Data Preparation

Defining the Target

When dealing with credit scoring data, the first major hurdle is to define the target variable of default. This might be harder than initially expected. When does someone actually default? Do you wait for the loan to be charged-off by the bank? There were probably plenty of signs before then that the customer would stop paying on their loan.

People use to always use 90 days past due (DPD) as the typical definition of default. If a customer goes 90 days past their due date for a payment on a loan, they would be considered a default. Now, default ranges between 90 and 180 days past due based on the types of loans, business sector, and country regulations. For example, in the United States, 180 days past due is the default standard on mortgage loans.

Discrete vs. Continuous Time

Credit scoring tries to understand the probability of default on a customer (or business). However, default depends on time for its definition. When a customer or business will default is just as valuable as if they will. How we incorporate time into the evaluation of credit scoring is important for this reason.

Accounting for time is typically broken down into two approaches:

Discrete time
Continuous time

Discrete time evaluates binary decisions on predetermined intervals of time. For example, are you going to default in the next 30, 60, or 90 days. Each of these intervals have a separate binary credit scoring model. This approach is very popular in credit scoring consumers as people don’t actually care about the exact day of default as compared to the number of missed payments. Defaulting at 72 days isn’t needed as long as I know if a consumer defaulted between 60 and 90 days as shown in the picture below with the different models - 30 day, 60 day, 90 day.

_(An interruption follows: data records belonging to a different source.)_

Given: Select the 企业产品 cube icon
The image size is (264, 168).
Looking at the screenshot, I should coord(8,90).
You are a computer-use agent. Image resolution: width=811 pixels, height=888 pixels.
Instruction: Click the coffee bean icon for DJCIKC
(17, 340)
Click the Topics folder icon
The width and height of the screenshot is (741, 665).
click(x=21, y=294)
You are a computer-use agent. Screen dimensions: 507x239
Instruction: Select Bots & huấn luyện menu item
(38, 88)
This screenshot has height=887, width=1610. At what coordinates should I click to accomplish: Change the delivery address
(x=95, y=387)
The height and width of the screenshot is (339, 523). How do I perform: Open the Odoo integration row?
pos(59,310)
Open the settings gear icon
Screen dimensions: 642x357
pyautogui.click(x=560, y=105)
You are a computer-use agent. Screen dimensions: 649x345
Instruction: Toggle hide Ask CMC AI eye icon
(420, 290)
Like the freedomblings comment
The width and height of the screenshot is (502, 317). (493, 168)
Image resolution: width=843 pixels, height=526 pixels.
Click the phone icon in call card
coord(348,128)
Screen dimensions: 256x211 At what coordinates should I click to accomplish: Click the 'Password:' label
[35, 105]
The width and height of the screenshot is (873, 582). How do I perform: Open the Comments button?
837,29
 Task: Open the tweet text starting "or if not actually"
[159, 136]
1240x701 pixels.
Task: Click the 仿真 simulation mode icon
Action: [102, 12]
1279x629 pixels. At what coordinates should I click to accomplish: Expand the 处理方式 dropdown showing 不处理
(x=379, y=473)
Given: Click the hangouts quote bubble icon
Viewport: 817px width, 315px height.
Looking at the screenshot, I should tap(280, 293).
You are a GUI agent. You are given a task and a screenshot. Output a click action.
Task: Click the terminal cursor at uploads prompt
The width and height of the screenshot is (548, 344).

These models used together can piece together windows of time where it is believed a consumer will default.

Continuous time evaluates the probability of default as it changes over continuous points in time. Instead of a series of binary classification models, survival analysis models are used for this approach as they can predict the exact day of default as shown in the picture below.

This is more important in credit scoring businesses to determine the exact time a business may declare bankruptcy and default on a loan. This approach is starting to gain more popularity in consumer credit modeling to better help with the amount of capital to keep on hand with consumers defaulting at specific times as compared to windows of time.

Feature Engineering

Predictor Variables

Selecting predictor variables in credit scoring models also takes care. Credit scoring models desire variables that have a high amount of predictability for default, but that isn’t the only criteria. Since regulators will be checking these models, they have to have variables that are easily interpretable from a business stand-point. They also must be reliably and easily collected both now and in the future since you don’t want to make a mistake in a loan decision. These variables also must be though of ethically to ensure that the bank is being fair and equitable to all of their customers.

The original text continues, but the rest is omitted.